We hypothesized that such rhythmic temporal coordination might also help prevent representational conflicts during working memory.
Multiple items can be held simultaneously in working memory, and these items can be represented by overlapping neuronal populations.
Traditional theories propose that short-term storage of items to remember occurs through persistent neural activity, but when neurons simultaneously represent multiple items, the persistent activity creates the potential for representational conflicts.
By comparison, more recent, “silent activity” theories of working memory propose that synaptic changes also contribute to the short-term storage of items to be remembered.
Transient bursts of neuronal activity, rather than persistent activity, might serve to occasionally refresh these synaptic changes.
Here, we used EEG and response times to test whether rhythmic temporal coordination helps isolate neural activity associated with different recall items, thereby helping to prevent representational conflicts.
Consistent with this hypothesis, we report that the relative strength of different item representations alternates over time as a function of frequency-specific phase.

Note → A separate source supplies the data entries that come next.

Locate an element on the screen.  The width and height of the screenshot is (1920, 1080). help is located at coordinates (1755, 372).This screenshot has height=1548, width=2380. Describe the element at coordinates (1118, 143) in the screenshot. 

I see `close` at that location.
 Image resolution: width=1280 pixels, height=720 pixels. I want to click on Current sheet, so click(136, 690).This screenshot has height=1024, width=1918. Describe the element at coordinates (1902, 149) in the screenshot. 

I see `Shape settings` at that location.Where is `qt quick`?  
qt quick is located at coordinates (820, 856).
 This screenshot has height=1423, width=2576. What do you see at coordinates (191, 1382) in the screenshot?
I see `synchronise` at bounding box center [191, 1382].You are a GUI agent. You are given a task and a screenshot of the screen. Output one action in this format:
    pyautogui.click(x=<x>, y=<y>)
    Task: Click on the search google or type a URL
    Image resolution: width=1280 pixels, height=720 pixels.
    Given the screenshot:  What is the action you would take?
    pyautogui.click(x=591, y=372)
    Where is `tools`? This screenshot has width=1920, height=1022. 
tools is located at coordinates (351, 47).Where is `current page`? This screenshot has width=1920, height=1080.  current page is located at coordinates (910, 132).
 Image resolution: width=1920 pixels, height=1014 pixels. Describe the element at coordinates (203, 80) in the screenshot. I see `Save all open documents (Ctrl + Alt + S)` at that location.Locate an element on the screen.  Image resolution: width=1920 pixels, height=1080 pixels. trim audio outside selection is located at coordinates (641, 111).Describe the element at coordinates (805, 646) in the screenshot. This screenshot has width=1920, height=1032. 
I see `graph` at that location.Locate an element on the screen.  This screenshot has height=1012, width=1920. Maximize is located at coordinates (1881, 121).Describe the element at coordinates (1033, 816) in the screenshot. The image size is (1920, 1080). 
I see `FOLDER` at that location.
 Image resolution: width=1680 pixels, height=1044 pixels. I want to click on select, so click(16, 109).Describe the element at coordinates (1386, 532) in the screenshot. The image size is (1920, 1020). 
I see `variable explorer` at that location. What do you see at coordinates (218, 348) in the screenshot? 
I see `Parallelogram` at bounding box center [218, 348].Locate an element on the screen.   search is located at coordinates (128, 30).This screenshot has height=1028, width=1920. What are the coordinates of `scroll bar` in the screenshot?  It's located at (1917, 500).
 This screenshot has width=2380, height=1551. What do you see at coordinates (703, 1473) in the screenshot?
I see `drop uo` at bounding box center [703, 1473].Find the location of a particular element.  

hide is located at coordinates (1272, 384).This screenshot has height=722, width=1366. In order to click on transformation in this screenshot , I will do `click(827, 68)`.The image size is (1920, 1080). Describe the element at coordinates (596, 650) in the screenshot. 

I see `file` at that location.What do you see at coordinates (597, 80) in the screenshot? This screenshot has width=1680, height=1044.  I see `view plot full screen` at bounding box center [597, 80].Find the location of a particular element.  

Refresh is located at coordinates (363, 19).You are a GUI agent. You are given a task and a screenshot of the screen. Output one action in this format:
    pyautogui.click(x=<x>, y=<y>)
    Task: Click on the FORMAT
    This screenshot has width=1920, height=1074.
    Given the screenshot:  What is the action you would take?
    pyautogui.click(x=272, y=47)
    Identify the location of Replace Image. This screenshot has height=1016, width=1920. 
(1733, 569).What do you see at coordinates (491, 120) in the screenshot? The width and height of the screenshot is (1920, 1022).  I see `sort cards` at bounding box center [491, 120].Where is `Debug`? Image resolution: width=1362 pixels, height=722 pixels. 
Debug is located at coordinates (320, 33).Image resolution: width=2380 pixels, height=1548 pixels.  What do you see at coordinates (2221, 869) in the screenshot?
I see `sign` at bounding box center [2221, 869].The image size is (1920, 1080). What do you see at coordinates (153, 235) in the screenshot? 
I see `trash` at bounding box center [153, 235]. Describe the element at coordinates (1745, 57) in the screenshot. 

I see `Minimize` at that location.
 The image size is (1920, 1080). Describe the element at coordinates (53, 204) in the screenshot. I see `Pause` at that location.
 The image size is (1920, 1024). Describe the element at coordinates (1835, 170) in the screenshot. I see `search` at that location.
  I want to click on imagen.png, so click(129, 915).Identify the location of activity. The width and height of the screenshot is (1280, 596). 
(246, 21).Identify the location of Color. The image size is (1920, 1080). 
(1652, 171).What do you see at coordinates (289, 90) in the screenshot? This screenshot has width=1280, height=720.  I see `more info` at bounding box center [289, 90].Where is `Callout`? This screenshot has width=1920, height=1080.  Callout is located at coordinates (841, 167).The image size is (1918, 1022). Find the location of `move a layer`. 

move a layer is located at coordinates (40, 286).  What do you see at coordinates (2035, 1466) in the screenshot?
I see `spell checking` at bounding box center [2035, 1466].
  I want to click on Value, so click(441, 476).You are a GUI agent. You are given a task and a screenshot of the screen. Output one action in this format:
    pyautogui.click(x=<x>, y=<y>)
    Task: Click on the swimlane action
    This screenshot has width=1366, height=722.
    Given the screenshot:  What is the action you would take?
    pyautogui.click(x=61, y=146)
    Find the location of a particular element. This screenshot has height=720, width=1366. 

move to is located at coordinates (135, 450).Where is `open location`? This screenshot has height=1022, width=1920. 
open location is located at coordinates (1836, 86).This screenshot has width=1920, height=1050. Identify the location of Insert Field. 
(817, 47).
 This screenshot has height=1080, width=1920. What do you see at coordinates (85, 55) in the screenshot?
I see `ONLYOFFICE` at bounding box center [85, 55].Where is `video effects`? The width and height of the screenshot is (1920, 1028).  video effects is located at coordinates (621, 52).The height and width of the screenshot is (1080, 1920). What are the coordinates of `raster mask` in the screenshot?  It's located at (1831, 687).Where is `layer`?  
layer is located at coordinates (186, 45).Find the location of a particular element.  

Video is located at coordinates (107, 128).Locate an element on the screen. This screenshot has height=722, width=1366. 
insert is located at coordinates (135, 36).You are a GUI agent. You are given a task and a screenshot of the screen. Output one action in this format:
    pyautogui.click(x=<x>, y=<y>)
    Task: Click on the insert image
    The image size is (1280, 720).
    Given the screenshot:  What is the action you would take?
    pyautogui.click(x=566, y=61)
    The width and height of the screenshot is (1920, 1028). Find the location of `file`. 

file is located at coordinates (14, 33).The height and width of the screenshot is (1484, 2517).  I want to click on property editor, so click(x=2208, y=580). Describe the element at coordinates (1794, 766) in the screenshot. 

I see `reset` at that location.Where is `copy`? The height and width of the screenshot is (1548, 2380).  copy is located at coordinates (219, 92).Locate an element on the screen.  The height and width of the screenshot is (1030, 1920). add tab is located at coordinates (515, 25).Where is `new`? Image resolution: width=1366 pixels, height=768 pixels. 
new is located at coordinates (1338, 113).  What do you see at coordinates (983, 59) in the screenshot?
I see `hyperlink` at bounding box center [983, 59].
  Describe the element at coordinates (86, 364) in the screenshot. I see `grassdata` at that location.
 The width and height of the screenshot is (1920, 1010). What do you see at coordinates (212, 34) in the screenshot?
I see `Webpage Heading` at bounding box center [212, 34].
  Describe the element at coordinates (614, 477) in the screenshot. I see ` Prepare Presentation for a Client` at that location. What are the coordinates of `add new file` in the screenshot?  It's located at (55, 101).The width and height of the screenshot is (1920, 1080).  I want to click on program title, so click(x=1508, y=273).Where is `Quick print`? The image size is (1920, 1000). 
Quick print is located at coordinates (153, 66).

Although RTs were linked to theta (∼6 Hz) and beta (∼25 Hz) phases during a memory delay, the relative strength of item representations only alternated as a function of beta phase.
The present results (1) are consistent with the fact that rhythmic temporal coordination is a general mechanism for preventing functional or representational conflicts during cognitive processes and (2) inform models describing the role of oscillatory dynamics in the organization of working memory.